On Friday, October 6, 2017, Concordia Theological Seminary (CTSFW), Fort Wayne, invited Barronelle Stutzman, the Washington florist sued after she refused to design floral arrangements for a same-sex wedding, to hold a talk in one of the classrooms on campus. Though her case is ongoing, Barronelle has chosen to travel the country so she can tell the story of courage, faith in action and God’s grace in all things.

A couple of months after Washington legalized gay marriage in 2012, Stutzman learned that Rob Ingersoll was going to ask her to design the arrangements for his wedding. Ingersoll was a longtime friend and customer, Stutzman said, and they simply clicked on a creative level. For 10 years she’d used her gift to help him celebrate birthdays and anniversaries with his partner, Curt Freed. However, when he came to her to begin discussing flower arrangements for his wedding, she gently declined, citing her relationship with Jesus Christ. At the time he told her that he understood, said that his mom felt the same way, and then asked for a recommendation. Stutzman gave him three.

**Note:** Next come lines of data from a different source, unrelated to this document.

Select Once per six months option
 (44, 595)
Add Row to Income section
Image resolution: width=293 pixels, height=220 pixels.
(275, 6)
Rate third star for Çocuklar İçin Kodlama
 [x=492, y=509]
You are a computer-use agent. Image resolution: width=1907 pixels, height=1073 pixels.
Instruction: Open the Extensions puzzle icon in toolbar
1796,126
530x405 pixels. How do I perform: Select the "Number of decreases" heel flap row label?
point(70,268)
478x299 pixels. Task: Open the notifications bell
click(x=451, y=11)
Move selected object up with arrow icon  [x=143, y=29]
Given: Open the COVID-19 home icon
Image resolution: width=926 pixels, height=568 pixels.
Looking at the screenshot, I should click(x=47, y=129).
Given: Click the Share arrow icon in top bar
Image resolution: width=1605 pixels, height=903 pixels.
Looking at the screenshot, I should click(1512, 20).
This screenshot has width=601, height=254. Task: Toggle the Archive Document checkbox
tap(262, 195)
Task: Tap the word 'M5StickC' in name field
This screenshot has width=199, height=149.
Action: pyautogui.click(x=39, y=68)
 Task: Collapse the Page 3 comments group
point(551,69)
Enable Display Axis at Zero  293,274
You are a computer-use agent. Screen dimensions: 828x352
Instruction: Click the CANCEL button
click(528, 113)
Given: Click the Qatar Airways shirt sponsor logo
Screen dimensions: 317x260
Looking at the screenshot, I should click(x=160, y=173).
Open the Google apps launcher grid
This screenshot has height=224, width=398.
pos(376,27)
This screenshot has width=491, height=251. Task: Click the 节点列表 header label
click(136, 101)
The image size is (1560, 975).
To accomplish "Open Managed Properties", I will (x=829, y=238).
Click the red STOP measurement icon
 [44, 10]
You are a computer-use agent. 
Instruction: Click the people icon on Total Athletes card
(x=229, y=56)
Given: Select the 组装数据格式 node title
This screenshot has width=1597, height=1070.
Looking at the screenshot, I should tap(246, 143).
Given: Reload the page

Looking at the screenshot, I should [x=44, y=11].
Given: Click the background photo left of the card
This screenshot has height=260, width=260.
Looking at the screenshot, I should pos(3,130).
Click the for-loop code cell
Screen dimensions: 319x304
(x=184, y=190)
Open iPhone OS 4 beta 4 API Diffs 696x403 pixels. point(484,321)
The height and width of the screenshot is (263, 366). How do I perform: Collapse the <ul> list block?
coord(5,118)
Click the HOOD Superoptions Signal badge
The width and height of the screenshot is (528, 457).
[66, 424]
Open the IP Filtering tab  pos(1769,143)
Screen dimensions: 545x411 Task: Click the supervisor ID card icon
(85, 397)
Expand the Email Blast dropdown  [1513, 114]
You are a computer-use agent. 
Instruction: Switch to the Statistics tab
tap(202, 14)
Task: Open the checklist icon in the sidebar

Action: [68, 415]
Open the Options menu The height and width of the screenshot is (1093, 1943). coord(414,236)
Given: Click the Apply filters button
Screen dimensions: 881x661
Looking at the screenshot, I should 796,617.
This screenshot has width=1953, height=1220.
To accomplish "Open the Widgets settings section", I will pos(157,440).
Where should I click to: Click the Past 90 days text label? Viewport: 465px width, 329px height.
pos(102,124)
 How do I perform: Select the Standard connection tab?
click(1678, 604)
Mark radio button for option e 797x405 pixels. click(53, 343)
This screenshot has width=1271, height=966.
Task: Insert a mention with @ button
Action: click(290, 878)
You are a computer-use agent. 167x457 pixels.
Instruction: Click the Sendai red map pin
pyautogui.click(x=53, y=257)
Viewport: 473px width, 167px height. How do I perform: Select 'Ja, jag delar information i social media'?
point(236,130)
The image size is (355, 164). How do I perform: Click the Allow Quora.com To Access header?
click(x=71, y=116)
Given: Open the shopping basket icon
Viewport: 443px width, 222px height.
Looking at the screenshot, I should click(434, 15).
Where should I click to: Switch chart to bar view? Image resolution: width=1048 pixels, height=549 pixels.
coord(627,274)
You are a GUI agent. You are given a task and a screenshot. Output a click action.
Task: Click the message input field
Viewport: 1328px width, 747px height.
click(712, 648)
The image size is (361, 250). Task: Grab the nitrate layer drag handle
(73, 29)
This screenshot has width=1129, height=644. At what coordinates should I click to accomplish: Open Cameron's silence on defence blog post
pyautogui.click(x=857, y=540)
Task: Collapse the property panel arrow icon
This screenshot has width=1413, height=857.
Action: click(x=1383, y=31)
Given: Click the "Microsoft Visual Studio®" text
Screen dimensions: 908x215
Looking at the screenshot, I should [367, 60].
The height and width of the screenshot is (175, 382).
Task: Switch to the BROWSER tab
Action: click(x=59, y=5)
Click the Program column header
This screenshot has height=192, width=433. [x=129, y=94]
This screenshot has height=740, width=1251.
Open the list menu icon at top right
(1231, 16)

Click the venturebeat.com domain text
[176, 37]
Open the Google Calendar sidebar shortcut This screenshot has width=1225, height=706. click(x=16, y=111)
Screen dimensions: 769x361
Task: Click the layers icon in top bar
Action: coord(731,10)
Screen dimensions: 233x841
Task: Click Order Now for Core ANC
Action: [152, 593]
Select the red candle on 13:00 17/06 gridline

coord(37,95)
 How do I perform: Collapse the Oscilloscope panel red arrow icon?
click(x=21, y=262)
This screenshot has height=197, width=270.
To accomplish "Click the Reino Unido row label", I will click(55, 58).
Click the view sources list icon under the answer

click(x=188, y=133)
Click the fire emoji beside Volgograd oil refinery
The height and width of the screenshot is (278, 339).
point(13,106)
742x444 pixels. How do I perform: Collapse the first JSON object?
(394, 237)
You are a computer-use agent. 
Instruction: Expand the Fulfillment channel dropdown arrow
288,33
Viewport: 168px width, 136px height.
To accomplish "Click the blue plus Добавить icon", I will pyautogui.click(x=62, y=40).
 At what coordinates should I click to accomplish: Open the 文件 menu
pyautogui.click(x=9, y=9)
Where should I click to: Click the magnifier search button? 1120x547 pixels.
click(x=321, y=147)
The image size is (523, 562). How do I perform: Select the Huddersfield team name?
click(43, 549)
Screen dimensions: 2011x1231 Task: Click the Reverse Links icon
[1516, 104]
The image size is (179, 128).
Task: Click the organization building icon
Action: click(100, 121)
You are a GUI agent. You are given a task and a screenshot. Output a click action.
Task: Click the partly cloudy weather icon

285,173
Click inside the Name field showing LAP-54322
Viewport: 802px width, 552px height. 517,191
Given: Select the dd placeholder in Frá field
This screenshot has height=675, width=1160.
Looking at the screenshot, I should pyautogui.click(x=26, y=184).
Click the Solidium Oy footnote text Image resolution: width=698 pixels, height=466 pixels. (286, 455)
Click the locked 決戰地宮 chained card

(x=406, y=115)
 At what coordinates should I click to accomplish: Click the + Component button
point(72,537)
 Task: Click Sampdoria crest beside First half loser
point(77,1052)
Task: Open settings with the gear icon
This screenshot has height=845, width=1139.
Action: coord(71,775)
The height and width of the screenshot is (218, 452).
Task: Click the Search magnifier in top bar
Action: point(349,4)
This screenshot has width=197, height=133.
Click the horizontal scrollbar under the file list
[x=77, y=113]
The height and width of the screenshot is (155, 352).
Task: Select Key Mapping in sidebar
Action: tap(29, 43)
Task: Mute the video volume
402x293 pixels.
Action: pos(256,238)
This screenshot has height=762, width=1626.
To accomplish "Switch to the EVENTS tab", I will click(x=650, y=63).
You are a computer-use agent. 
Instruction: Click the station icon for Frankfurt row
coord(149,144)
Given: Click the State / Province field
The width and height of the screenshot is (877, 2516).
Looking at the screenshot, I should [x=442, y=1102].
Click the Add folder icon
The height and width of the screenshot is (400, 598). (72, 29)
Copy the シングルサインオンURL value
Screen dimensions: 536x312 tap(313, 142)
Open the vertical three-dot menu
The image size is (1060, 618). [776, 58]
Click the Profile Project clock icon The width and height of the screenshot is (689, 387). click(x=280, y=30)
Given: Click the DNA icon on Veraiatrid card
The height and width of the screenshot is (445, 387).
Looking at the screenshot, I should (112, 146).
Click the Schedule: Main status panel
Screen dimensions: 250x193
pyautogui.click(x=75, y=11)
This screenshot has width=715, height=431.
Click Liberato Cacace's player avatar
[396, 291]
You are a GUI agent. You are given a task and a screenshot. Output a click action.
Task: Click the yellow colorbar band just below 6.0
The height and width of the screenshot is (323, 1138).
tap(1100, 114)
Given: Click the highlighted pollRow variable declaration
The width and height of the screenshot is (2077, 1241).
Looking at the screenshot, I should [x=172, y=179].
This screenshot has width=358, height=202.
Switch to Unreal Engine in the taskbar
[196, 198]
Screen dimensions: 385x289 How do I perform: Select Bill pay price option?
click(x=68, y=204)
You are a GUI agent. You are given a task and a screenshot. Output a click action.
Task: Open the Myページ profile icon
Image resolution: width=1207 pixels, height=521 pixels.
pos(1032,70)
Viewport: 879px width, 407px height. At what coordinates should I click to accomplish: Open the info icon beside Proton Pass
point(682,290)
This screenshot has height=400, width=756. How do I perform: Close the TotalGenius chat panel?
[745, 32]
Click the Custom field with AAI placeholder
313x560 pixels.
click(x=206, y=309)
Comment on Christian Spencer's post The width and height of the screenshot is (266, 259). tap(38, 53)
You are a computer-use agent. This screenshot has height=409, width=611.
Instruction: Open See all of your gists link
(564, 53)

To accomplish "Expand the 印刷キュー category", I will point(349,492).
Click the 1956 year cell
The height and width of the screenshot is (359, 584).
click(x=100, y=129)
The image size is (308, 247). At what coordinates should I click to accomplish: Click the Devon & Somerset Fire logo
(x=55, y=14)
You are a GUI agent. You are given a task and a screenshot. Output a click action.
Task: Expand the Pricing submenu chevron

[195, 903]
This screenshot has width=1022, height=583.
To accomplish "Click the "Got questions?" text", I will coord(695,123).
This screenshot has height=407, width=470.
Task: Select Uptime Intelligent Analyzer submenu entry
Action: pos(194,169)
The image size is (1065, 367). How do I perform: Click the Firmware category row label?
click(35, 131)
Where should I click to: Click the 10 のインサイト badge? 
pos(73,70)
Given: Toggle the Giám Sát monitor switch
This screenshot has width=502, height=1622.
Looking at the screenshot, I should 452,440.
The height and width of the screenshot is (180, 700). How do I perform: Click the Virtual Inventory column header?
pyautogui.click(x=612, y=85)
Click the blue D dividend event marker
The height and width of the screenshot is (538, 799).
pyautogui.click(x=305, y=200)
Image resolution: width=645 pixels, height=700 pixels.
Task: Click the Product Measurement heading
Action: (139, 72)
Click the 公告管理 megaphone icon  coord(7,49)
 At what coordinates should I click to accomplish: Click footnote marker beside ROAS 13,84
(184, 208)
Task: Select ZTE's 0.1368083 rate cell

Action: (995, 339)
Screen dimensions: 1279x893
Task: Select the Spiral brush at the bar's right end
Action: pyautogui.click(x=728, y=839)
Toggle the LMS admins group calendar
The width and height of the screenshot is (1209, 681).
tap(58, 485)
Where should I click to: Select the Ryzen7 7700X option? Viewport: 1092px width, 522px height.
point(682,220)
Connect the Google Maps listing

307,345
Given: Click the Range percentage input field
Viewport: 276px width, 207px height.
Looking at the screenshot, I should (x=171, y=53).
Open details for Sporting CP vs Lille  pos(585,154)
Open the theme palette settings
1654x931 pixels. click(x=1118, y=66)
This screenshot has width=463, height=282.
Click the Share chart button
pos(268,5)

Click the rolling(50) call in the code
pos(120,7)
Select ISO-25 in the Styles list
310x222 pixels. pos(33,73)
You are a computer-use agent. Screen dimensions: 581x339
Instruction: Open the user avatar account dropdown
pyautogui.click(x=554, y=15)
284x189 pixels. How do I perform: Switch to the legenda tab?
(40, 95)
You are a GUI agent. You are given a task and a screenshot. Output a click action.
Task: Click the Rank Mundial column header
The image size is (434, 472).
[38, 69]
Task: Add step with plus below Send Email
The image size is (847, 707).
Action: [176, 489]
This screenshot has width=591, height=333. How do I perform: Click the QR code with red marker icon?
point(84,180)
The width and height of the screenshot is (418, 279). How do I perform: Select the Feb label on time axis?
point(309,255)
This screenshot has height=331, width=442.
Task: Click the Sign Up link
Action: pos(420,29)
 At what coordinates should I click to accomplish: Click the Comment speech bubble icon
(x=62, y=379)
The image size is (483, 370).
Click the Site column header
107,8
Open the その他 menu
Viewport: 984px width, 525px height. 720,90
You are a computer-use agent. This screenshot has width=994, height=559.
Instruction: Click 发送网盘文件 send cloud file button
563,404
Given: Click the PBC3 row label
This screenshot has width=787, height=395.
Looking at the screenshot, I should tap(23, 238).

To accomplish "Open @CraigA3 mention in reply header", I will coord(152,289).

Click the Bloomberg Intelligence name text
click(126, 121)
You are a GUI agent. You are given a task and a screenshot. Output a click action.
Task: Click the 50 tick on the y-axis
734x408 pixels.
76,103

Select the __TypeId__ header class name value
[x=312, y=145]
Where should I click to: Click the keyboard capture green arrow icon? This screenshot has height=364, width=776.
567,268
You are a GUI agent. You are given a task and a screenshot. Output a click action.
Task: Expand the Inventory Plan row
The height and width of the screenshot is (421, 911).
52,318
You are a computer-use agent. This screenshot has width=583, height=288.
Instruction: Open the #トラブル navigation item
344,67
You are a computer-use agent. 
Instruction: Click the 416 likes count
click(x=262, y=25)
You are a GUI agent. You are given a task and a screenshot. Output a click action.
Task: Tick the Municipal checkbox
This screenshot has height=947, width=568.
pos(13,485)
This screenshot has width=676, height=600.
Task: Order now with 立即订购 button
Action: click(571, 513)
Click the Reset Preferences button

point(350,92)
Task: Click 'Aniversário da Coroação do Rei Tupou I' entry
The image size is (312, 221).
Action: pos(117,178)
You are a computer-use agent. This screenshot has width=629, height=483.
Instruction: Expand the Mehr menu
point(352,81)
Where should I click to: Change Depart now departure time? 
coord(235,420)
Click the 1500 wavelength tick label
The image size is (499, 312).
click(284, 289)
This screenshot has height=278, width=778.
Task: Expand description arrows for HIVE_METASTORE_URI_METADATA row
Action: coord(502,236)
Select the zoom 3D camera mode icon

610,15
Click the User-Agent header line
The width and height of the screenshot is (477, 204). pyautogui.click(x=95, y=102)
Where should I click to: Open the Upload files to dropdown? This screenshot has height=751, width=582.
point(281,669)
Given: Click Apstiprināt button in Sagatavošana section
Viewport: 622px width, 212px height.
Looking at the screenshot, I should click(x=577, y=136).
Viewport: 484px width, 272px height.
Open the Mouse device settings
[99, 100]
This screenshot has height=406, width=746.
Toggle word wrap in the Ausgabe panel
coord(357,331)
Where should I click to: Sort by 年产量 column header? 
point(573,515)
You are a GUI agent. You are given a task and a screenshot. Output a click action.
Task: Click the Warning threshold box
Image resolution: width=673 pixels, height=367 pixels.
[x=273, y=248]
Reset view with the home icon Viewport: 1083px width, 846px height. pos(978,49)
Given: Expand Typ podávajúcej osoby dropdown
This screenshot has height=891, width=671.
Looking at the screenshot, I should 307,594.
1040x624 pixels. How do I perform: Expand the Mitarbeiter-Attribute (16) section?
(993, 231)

The Washington Attorney General picked up the story from Facebook, where Ingersoll’s partner had written a post about the incident that had gone viral. In an unprecedented act, the Attorney General took matters into his own hands and sued her, both corporately and personally. The American Civil Liberties Union (ACLU) quickly picked up the case, filing an additional lawsuit against Stutzman and her business on behalf of the couple. As a result of the suits, she stands to lose everything from her business to her home to her savings and retirement.

In February 2015 Stutzman lost in the lower courts, followed by a second defeat in November 2016 at the Washington Supreme Court. Alliance for Defending Freedom (ADF) continues to appeal on her behalf. An attorney with ADF, Matt Sharp, explained that the ruling in the courts is based on laws created during the civil rights era to make sure all people have access to essential goods and services. However, in 2006 Washington added sexual orientation to the list (alongside such classes as gender and race) and currently takes a very broad definition of essential goods.

Unlike a grocery store bouquet, explained Sharp, people like Stutzman and Jack Phillips (the baker whom they are also defending in the Supreme Court for similar reasons) are artists whose creations are a form of expression. As such they deserve protection under the First Amendment. Though Stutzman has both served and employed those in the LGBTQ community, she cannot be a participant in an event that is contrary to her beliefs. The union between one man and one woman was established by God and echoes Christ’s relationship with His bride, the Church.

Stutzman summarized the judge’s decision even more succinctly: “You can have your faith, but you cannot practice it outside the four walls of your church.”

As the case unfolded, the Attorney General wrote her a letter, offering to drop the lawsuits if she’d pay a $2,000 fine and would no longer refuse to participate in same-sex weddings. Again, Stutzman refused. As she explained in her response letter to the Attorney General: “I cannot sell that precious freedom. You are asking me to walk in the way of a well-known betrayer, one who sold something of infinite worth for 30 pieces of silver. That is something I will not do.” And while she’s had to change the way she goes to work in response to the threats against her, she’s also received encouragement from people across the globe, 68 countries in all.

At the end of the talk, the students, faculty and staff stood to applaud her and, as she was wiping the tears from her eyes, sang “A Mighty Fortress Is Our God.” Dr. Peter J. Scaer, associate professor of Exegetical Theology at CTSFW, gave her a replica of the statue of Martin Luther holding God’s Word, and explained: “You’re living out the story of Luther among us.”